Vasa proteins are highly conserved ATP-dependent DEAD-box helicases. They function as multipotency factors and are critical for the maintenance and specification of the germline. In C. elegans, GLH-1 and GLH-2 contain all the motifs that distinguish Vasa from other DEAD-box helicases. Both localize to germline-specific RNP aggregates called P granules and exhibit partial redundancy, permitting
glh-1 null mutants to remain fertile, yet sensitized, at permissive temperatures. This redundancy has been leveraged to dissect the role of GLH/Vasa's conserved protein motifs in living nematodes where endogenous GLH-1 has been tagged with GFP. Over two-dozen precision mutations have been generated in this background, showing a range of defects in GLH-1 distribution, accumulation, fertility, embryonic lethality, and small RNA accumulation. Some of these replicate key mutant alleles of Vasa in other animals, facilitating a more comparative approach to understanding how specific motifs within GLH/Vasa operate. Vasa cofactors include Argonautes and proteins with both LOTUS and Tudor domains. C. elegans has a single LOTUS domain protein (D1081.7), which initially appears to lack a Tudor motif until closer inspection. We have named this protein LOTR-1 (LOTUS and Tudor), and have tagged the endogenous gene with GFP to show that it, too, is a constitutive P-granule protein.
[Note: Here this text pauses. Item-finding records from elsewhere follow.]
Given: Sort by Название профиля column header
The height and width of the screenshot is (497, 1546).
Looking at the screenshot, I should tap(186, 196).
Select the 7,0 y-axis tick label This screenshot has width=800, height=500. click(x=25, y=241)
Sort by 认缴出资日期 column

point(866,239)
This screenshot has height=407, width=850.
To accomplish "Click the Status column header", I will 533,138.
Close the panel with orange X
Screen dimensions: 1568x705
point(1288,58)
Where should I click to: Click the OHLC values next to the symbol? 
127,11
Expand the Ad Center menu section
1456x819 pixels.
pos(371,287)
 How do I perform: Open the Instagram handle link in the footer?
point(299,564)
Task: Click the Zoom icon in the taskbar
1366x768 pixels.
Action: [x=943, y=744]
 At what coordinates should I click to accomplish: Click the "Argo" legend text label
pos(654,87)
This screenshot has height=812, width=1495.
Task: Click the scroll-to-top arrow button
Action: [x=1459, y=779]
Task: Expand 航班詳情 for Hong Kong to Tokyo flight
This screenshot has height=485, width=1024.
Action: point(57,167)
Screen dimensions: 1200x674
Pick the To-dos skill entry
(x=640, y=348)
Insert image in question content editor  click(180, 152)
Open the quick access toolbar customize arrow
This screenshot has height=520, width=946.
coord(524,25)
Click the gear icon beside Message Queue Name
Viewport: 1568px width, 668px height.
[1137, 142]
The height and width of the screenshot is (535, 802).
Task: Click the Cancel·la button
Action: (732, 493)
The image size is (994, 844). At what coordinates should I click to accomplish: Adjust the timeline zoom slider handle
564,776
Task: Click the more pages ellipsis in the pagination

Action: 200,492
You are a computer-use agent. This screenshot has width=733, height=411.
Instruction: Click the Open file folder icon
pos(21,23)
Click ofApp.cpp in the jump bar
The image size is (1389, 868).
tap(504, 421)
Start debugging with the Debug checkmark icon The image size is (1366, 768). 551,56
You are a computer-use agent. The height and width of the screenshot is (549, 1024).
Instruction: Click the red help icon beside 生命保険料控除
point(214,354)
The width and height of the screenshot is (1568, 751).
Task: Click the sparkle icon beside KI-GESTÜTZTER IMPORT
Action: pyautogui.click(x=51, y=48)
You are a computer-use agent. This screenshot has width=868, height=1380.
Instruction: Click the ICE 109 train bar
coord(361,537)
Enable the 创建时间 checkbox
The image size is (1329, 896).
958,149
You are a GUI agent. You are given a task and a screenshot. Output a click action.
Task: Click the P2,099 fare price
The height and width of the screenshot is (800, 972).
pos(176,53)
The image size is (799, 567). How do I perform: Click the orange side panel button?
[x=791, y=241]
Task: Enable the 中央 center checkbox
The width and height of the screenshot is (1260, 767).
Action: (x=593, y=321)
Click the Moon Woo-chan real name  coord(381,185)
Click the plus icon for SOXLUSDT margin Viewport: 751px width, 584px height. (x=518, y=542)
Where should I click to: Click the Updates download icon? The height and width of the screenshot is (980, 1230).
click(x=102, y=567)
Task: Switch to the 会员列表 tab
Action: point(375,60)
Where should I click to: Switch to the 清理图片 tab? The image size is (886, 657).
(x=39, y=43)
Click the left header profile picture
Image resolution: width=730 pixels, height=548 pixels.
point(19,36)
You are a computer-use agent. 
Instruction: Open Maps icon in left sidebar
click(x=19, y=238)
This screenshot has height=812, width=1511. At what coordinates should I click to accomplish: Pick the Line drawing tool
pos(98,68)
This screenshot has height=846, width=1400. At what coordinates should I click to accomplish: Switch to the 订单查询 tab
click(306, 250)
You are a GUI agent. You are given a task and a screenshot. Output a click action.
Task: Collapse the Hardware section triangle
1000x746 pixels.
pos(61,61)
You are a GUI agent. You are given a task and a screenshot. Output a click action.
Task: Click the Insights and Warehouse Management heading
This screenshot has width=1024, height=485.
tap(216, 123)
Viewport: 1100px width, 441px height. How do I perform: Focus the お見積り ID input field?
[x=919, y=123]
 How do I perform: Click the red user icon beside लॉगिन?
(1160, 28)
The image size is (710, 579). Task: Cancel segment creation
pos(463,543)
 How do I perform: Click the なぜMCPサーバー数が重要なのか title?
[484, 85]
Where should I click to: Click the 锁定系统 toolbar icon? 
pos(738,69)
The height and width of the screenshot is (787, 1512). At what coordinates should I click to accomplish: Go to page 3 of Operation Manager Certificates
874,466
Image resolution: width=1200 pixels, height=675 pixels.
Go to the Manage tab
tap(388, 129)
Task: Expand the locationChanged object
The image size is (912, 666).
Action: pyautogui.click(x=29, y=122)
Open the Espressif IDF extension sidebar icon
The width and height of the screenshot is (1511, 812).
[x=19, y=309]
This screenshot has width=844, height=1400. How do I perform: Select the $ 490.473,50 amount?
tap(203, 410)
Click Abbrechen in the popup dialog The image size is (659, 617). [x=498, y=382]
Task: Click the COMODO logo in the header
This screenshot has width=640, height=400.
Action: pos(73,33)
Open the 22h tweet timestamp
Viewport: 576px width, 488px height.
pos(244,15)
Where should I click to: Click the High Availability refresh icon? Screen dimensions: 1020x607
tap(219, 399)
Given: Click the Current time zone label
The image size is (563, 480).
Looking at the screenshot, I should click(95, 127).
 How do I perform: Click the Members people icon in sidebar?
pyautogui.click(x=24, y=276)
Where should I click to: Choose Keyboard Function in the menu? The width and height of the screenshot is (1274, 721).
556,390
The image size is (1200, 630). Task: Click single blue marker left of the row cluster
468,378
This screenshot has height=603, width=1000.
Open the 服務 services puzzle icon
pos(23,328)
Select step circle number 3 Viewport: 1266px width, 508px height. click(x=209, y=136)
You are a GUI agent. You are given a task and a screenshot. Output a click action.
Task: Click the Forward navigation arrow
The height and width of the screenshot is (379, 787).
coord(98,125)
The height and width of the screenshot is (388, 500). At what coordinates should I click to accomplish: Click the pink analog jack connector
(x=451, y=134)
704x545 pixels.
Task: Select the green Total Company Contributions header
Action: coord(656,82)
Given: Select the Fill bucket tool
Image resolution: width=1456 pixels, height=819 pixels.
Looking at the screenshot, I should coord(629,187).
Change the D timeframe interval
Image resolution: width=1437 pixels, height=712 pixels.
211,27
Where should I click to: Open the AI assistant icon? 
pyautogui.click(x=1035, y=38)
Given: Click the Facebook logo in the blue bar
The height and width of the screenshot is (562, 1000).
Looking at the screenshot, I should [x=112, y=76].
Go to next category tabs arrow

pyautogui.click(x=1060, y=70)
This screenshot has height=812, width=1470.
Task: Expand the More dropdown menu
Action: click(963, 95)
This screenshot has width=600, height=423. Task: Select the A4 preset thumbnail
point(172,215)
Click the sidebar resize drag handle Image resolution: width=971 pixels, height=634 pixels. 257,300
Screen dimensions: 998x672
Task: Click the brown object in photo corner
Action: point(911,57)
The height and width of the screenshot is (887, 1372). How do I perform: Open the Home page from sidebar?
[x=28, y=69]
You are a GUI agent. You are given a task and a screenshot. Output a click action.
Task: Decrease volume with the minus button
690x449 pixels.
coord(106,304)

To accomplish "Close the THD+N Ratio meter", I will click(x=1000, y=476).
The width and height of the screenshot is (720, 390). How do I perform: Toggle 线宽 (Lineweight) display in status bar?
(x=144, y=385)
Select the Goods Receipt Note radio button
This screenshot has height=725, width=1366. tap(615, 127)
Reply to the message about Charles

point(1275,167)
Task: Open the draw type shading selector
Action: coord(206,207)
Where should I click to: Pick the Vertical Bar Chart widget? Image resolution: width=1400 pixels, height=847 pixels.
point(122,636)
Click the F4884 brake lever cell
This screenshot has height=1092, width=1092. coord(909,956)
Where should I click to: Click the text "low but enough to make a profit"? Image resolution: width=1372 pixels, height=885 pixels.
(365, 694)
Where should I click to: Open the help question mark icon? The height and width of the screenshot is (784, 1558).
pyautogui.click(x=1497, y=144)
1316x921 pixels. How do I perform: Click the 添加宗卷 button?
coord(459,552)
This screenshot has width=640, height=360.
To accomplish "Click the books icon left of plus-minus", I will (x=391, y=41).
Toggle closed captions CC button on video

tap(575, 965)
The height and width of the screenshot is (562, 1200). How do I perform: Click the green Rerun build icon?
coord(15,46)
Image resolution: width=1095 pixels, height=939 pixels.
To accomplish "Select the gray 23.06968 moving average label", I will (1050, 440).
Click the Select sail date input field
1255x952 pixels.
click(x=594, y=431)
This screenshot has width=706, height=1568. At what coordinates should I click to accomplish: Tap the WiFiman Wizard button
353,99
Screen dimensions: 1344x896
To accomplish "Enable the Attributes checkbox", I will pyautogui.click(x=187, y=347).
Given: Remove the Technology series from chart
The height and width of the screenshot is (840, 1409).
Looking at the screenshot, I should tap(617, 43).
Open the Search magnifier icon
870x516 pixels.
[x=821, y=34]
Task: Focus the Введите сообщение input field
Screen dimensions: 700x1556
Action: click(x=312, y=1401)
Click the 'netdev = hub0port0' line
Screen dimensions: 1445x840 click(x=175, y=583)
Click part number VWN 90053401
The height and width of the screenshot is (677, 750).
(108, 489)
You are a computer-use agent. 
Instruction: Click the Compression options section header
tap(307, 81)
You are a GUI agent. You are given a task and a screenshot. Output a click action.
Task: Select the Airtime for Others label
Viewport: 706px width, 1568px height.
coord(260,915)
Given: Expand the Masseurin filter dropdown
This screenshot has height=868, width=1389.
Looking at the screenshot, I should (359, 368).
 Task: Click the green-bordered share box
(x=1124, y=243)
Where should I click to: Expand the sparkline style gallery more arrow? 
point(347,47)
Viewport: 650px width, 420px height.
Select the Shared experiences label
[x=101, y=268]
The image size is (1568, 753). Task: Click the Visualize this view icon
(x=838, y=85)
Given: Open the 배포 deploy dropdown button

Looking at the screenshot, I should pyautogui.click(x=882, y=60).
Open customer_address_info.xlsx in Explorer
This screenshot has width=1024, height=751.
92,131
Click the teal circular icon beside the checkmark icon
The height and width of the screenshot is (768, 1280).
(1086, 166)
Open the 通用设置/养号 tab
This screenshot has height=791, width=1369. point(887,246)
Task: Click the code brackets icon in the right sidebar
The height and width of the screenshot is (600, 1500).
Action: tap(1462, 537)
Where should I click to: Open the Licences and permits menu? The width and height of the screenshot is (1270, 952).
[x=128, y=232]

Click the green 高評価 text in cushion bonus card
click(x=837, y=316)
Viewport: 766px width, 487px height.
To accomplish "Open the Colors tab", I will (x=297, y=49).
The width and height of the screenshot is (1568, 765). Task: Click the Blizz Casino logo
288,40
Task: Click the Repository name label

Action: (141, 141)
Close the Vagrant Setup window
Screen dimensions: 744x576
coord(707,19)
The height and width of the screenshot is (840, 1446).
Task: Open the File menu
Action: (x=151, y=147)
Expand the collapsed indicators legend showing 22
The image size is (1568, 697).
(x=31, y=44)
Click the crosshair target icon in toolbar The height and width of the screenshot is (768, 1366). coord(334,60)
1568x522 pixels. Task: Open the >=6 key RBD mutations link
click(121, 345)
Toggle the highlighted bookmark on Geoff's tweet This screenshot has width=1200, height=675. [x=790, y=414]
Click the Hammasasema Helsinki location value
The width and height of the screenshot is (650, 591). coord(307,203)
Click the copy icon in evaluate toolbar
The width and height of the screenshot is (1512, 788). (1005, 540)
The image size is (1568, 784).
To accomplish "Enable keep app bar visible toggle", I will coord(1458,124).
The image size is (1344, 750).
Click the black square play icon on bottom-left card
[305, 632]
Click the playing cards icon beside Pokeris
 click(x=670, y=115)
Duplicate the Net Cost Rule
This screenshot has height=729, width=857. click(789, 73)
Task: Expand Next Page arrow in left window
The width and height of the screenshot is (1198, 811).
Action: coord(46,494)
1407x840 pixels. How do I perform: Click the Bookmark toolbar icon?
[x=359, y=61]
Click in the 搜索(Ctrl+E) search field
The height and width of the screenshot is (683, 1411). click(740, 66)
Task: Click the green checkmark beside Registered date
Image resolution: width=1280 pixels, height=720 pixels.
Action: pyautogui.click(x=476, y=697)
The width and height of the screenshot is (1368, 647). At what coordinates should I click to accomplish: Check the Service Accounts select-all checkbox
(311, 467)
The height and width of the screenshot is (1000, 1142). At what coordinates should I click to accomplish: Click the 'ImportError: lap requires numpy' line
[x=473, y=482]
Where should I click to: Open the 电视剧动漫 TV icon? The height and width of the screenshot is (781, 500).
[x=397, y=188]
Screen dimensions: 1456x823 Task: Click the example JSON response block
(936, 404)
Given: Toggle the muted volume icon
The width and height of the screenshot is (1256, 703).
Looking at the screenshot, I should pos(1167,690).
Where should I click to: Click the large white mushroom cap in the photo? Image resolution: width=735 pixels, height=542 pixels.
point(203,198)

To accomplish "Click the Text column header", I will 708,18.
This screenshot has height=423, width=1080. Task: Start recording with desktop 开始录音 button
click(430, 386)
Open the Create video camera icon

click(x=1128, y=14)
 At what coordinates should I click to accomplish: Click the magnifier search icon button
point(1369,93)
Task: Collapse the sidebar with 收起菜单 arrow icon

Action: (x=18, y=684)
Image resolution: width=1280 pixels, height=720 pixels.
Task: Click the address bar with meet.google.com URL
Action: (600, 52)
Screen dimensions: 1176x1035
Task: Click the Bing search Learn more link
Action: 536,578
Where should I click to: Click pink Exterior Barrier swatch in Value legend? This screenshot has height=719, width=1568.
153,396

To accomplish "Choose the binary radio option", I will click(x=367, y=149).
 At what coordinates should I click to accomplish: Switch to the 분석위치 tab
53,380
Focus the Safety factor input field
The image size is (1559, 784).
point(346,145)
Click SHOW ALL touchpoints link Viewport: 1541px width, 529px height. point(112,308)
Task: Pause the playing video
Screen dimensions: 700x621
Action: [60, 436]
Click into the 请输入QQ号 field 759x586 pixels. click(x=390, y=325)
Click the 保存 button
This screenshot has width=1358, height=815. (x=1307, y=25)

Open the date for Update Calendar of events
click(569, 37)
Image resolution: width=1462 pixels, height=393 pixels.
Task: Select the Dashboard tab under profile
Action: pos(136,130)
The
lotr-1 deletion exhibits mild fertility defects that are enhanced by the depletion of
glh-1. Precise deletions of either the LOTUS or the Tudor domain affect fertility in the
glh-1 background to the same degree as the full
lotr-1 deletion, but it is the Tudor domain and not the LOTUS domain that maintains LOTR-1 association with P granules. Quantitative proteomics was used to identify proteins that coimmunoprecipitate with GLH-1::GFP and LOTR-1::GFP, over GFP only controls. These experiments confirmed that GLH-1 and LOTR-1 interact, but also revealed additional associations that provide insight into GLH-1 and LOTR-1 function within C. elegans P granules.